Louis Bloom est un amoureux des images. Pour cet apprenti reporter aux ambitions énormes, la réalité paraît bien plus vraie lorsqu’elle est dévoilée derrière un écran. Louis Bloom est également un misanthrope et une pauvre raclure. Lorsqu’il décide de se lancer à plein temps dans l’envoi d’images exclusives à une chaine de télévision, le jeune professionnel a toutes les cartes en main pour réussir et créer sa propre entreprise.
Il est toujours bon de détester un personnage au cinéma et Bloom est sans doute l’une des pires ordures de ces dernières années. Loin d’être traumatisé comme l’était Travis Bickle dans Taxi Driver, Bloom est un individualiste façonné par les médias. Incapable d’avoir une interaction sans provoquer le malaise, Bloom n’est compétent que lorsqu’il porte une caméra et filme un événement glauque.
En critiquant la recherche du scoop spectaculaire, les dérives du rêve américain et la génération élevée aux informations en continu, Dan Gilroy prévoie une trajectoire classique pour son personnage principal. Logiquement, Bloom va passer du débutant en manque de confiance au professionnel manipulateur. Si certaines scènes sont particulièrement réussies, à l’image des échanges entre Jake Gyllenhaal et Rene Russo, on regrette que le scénario prévisible ne s’accorde pas avec le cynisme de l’ensemble.
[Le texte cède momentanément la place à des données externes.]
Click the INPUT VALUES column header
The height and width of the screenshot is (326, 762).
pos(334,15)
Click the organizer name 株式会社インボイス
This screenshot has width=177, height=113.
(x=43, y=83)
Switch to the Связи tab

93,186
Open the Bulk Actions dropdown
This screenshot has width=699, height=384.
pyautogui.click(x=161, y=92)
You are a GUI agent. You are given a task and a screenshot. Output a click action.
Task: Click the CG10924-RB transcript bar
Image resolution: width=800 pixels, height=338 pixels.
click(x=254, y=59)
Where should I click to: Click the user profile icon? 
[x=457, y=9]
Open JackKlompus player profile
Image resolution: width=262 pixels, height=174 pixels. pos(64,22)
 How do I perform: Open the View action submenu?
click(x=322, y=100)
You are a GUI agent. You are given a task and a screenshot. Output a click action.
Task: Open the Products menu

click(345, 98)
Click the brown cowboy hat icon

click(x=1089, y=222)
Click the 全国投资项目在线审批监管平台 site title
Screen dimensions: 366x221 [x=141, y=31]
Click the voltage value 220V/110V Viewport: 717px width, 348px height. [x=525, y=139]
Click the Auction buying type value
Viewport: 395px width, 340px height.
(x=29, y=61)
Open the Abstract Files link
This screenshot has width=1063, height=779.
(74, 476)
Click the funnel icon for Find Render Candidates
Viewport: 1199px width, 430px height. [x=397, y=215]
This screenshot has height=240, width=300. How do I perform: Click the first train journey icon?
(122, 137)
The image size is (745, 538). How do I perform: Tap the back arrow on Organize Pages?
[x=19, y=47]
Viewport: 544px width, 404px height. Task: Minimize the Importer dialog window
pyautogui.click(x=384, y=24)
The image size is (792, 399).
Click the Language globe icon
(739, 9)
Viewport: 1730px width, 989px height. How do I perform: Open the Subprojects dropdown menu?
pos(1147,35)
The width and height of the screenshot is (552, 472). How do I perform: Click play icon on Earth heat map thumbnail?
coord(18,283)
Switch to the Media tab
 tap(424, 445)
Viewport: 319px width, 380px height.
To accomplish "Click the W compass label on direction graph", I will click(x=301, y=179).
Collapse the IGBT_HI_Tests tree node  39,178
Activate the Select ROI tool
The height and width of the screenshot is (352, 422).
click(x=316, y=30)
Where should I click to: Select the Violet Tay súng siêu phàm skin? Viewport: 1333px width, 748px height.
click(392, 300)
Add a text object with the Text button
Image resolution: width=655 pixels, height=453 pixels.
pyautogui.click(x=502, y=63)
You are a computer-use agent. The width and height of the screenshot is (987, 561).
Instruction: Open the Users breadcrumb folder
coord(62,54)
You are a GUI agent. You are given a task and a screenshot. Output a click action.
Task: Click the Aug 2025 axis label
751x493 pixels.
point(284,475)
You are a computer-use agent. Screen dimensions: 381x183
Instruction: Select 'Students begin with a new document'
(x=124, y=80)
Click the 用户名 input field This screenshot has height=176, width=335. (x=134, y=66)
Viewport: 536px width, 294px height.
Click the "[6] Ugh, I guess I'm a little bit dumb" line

Dan Gilroy veut choquer mais n’offre aucune surprise à son spectateur. L’ascension de Bloom est certes très bien amenée, notamment à travers sa rivalité avec d’autres reporters et sa relation avec son employé, elle suit néanmoins un chemin tracé menant bien sûr au drame. On est en revanche épatés par l’interprétation de Gyllenhaal, pourri jusqu’au bout et capable d’installer une véritable tension à chaque face-à-face. Adepte du « par tous les moyens nécessaires », Bloom est un personnage qui ne fait aucune concession dans un long métrage qui ne va pas au bout de sa logique provocatrice. Night Call ne pousse jamais la perversion aussi loin que le Network de Sidney Lumet, dans lequel certains des protagonistes réalisaient des actes insensés et malades sous l’influence de la caméra. S’il est tout de même bien allumé, Bloom reste en permanence dans le contrôle. D’un côté, cela le rend plus inquiétant mais le réalisateur ne le fait jamais sortir de ses gonds malgré ses décisions vicieuses.
Difficile également pour Dan Gilroy de réaliser un polar urbain dans les rues de Los Angeles après les exploits de William Friedkin (Police fédérale Los Angeles), Michael Mann (Le solitaire) et plus récemment Nicolas Winding Refn (Drive). Pourtant, le cinéaste signe des courses poursuites impressionnantes qui renforcent le sentiment que Bloom n’a aucune limite et durant lesquelles le rire excité de Gyllenhaal en dit long sur son personnage. Aidé par la photographie de Robert Elswit (Inherent Vice, The Town) et par la partition électrique de James Newton Howard, Gilroy n’a aucun mal à nous immiscer dans les rues où petits crimes et meurtres sordides font le bonheur du caméraman. La concentration dont Bloom fait preuve pour mettre en scène ses images de façon créative laisse pantoise et les expressions satisfaites de Jake Gyllenhaal suffisent pour nous déranger.
Si sa construction narrative manque d’originalité, Nightcall reste un film à découvrir ne serait-ce que pour la crapule qu’il présente. On comprend l’omniprésence de Gyllenhaal en ce moment, définitivement à l’aise dans tous les registres. Pour que Nightcall devienne le choc escompté, il aurait fallu que le long métrage soit aussi méchant que son protagoniste principal, ce qui n’est pas une mince affaire.